**Texte fourni**
>>>
Il serait hors de portée de ce petit article d'énumérer chaque détail de ces documents d'une valeur inestimable qui se trouvent désormais à l'AUB, l'Université américaine de Beyrouth [1].
Pourquoi Salman Abu Sitta a-t-il rassemblé tout cela pendant des décennies ?
La raison se trouve en 1948, l'année de la Nakba (la catastrophe historique pour les Palestiniens), lorsque les formations armées sionistes et, à partir de mai, l'armée israélienne ont chassé près de trois quarts de million de Palestiniens de leur foyer. Abu Sitta a vécu dans sa chair cette catastrophe de 1948 alors qu'il n'avait que dix ans. Il en parle dans son livre "Mapping My Return. A Palestinian Memoir" [2].
La famille a été attaquée sur ses terres, "Ma'in Abu Sitta", au sud-est de la bande de Gaza, par la Haganah, qui était arrivée avec 24 jeeps et chars. Tout a été détruit et brûlé sans exception, à commencer par l'école que le père avait fait construire en 1920, jusqu'à la maison d'habitation. Tout ce qui était récupérable, des moteurs aux pompes à eau du puits en passant par l'équipement du moulin, a été volé. Ceux qui se trouvaient sur le chemin de la Haganah étaient, comme l'écrit Salman, abattus.
"Le jour où Ben Gourion a proclamé l'État (d'Israël), je suis devenu un réfugié. Nous avons été expulsés vers la prison appelée Bande de Gaza, à 4 km de chez nous".
La famille de Salman Abu Sitta est donc originaire du sud bédouin. Son père, le cheikh Hussein Abu Sitta, y a occupé position de direction importante. Il était ouvert au développement et à la modernisation et, comme nous l'avons déjà mentionné, il a construit de sa propre initiative la première école de la région en 1920. Au début, il a même payé les enseignants de sa propre poche.
La description d'un officier israélien en 1948, reproduite dans un article d'Uri Davis en 2008, donne une idée du niveau socio-économique de la famille Abu Sitta :
"Nous sommes entrés dans la maison des Abu Sittas et avons été totalement étonnés : au milieu du désert[3], une richesse incroyable : des meubles luxueux, des vêtements orientaux et européens, une radio, un camion, une magnifique épée bédouine en argent, de grandes et importantes archives de photographies et de documents, des lettres par exemple de l'émir Abdallah de Transjordanie et de Hassan al-Banna, le fondateur des Frères musulmans en Égypte, un certificat d'avocat appartenant à un membre de la famille, l'Othello de Shakespeare en anglais juste à côté d'un Coran."
<<<
**Extrait des données**
>>>
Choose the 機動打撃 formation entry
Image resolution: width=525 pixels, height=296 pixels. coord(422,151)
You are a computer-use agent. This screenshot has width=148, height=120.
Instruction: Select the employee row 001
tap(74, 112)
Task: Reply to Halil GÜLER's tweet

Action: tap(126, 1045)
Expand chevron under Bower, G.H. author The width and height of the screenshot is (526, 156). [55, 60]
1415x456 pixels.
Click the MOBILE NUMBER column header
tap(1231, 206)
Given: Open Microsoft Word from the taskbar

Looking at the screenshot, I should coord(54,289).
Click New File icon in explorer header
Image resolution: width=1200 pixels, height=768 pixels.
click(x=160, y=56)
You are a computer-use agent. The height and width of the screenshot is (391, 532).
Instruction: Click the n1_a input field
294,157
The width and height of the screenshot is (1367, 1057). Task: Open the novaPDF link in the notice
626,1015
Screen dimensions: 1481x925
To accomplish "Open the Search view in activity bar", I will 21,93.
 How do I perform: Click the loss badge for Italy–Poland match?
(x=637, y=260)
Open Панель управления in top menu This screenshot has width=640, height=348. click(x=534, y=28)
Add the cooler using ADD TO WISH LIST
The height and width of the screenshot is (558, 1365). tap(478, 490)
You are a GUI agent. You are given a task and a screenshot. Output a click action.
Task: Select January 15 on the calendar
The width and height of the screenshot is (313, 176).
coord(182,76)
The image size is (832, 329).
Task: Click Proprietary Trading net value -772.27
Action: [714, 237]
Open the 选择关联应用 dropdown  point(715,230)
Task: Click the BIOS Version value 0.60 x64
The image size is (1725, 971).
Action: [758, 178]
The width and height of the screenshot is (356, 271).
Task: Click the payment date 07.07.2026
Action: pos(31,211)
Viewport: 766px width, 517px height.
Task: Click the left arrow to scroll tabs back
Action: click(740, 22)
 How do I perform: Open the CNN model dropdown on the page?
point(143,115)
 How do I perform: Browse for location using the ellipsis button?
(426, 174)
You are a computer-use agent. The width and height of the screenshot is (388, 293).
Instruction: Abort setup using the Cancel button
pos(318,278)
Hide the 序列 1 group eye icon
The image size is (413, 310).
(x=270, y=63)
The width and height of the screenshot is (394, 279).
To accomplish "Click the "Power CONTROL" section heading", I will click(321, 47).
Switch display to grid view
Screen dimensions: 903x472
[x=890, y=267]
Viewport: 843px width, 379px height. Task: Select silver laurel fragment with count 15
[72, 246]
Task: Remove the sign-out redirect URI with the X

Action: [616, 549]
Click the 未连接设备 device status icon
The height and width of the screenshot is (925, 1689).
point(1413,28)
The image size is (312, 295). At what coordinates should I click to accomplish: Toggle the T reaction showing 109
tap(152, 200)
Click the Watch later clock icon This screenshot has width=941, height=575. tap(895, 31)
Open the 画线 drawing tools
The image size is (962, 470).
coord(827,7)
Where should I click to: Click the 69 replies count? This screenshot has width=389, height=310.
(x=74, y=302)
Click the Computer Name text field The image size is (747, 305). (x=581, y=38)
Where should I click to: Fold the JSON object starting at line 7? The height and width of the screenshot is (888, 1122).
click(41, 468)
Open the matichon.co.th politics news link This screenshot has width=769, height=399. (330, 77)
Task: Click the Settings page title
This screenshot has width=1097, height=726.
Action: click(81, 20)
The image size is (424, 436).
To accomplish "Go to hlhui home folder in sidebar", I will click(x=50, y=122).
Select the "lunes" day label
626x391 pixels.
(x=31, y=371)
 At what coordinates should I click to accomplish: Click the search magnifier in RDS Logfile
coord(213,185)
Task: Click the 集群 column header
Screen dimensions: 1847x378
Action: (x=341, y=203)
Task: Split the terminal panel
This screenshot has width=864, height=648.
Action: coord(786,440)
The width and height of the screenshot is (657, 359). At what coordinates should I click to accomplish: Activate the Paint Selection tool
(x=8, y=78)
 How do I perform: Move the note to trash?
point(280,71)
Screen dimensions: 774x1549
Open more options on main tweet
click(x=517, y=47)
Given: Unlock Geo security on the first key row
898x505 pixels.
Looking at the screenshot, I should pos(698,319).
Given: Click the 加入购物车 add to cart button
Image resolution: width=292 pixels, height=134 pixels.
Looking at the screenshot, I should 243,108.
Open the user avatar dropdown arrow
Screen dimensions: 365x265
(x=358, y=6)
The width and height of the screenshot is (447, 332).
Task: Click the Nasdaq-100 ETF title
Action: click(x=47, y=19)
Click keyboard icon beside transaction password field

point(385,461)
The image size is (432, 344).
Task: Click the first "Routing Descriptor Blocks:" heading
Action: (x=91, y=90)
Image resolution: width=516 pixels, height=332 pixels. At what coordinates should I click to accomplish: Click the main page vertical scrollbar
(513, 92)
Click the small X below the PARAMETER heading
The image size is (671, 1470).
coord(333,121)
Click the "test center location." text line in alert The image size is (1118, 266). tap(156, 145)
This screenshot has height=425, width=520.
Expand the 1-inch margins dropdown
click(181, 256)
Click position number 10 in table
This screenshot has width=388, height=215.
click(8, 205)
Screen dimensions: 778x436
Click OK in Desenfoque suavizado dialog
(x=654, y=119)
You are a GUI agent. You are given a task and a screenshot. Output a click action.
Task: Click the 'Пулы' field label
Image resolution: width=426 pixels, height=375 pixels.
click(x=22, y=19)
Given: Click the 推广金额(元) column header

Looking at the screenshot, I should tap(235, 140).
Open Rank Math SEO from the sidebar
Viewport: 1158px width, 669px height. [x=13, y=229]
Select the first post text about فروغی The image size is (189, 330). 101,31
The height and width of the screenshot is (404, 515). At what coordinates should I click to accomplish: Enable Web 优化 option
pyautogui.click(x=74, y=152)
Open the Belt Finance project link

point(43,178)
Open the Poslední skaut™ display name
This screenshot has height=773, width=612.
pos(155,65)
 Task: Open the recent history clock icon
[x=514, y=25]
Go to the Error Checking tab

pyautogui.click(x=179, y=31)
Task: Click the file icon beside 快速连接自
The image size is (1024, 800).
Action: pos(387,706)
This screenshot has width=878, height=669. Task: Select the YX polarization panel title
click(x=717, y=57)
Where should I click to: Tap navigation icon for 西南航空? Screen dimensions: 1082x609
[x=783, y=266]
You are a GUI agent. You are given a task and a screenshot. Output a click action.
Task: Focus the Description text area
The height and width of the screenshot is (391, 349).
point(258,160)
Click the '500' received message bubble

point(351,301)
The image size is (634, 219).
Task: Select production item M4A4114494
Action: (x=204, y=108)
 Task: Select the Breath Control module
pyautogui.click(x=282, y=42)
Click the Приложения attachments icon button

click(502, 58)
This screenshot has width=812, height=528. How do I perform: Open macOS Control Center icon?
<<<
**Travail à faire**
**a)** Dans le texte sur la famille Abu Sitta, relevez tous les biens récupérables qui ont été volés lors de l'attaque de la Haganah.
**b)** D'après le texte sur la famille Abu Sitta, quel âge avait Salman Abu Sitta lors de la catastrophe de 1948 ?

**Réponses finales**
**a)** Les moteurs, les pompes à eau du puits et l'équipement du moulin.

**b)** Il avait dix ans.